Cellular and micro-architectural risk parameters used for diagnosing MM have been determined for HD-OCT such as large roundish pagetoid cells, atypical cell clusters at dermo-epidermal junction, totally disarranged epidermal/dermal pattern and large vertical icicle-shaped structures [9, 20]. With regard to the impact of scattering, alterations of distribution, size, density and orientation of scatterers with malignancy probably are of higher importance than the content of pigment itself because scattering is dependent on the refractive index mismatch between cellular components, extracellular matrix fibres and the extracellular fluid [51]. Dysplastic nevi are characterized by nuclear enlargement, slight irregularity and hyperchromasia, with clumping of chromatin and sometimes with prominent nucleoli. In melanoma besides nuclear atypia, nests and single melanocytes of variable sizes, shapes are present in the epidermis in a pagetoid pattern [16]. A decline of the relative attenuation factor demonstrated in our study suggesting an increase of g value is in line with former observations stating that the average scatterer size in melanoma is significantly larger than those of DN and BN [21, 39, 40].

Some important limitations need to be addressed. This study is a retrospective pilot study. However, this type of study is essential to gather information to design an appropriate (e.g. adequate sample size) prospective study. A second issue is the selected region of interest for optical analysis. This selection needs some experience with morphology analysis of HD-OCT images of melanocytic lesions. This fact questions to some extent the accuracy of HD-OCT optical analysis in the hands of non-experts.
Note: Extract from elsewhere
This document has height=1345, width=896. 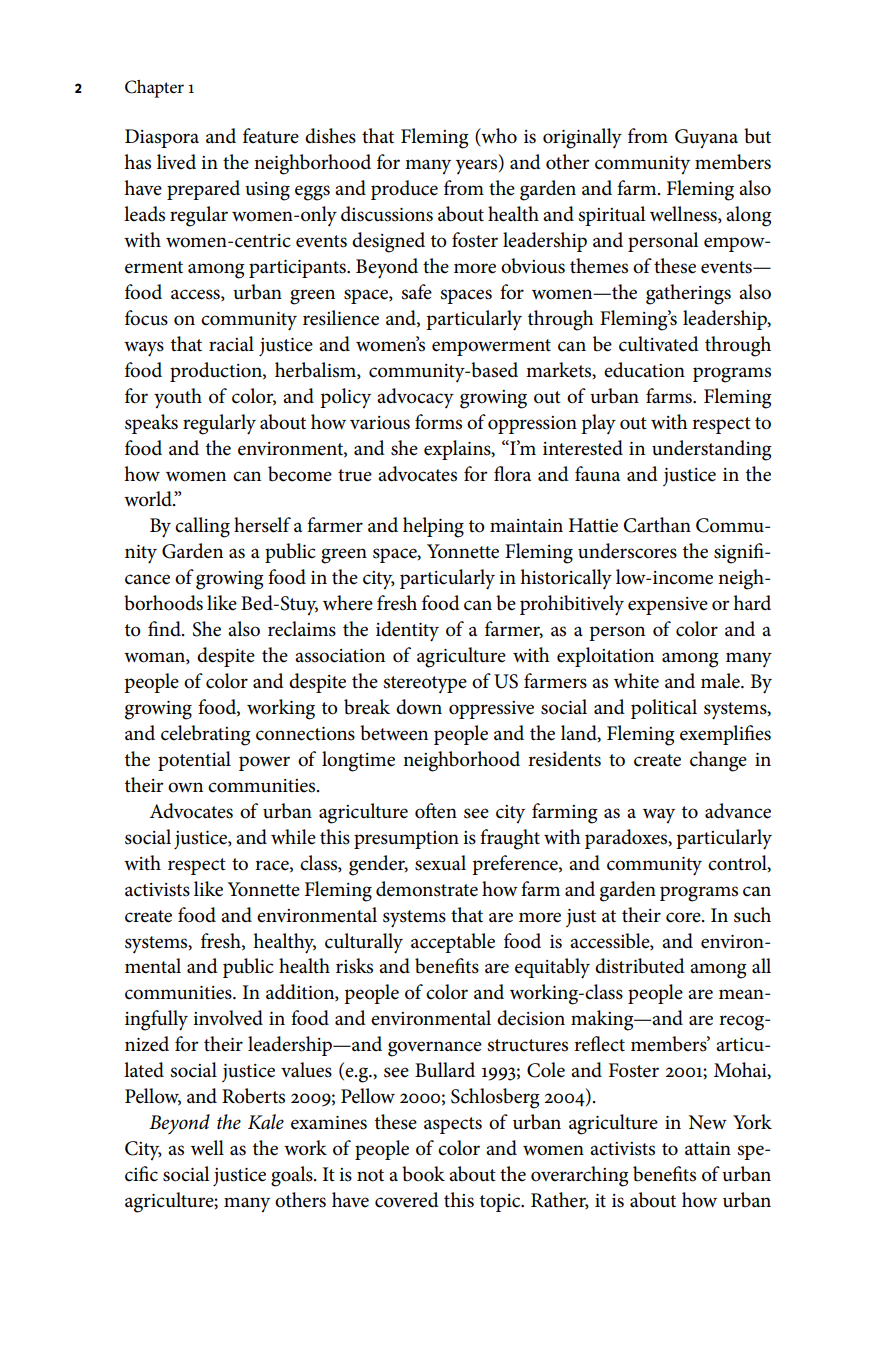 What do you see at coordinates (423, 1174) in the document?
I see `book` at bounding box center [423, 1174].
Last but not least, the effect of age and gender on optical properties was not taken into account.

In conclusion, HD-OCT seems to enable the rather unique combination of in vivo morphological analysis of cellular and 3-D micro-architectural structures with in vivo analysis of optical properties of tissue scatterers in melanocytic lesions. In vivo HD-OCT analysis of optical properties permits melanoma diagnosis with higher accuracy than in vivo HD-OCT analysis of morphology alone. The diagnostic performance of HD-OCT in MM should be further assessed in other clinical settings combining both types of analysis.

Compliance with ethical standards

Conflict of interest

M. Boone, M. Suppa, G. Jemec, V. Del Marmol: none declared. F. Dhaenens (MD), R. Nebosis (Dsc): Research Department Agfa HealthCare.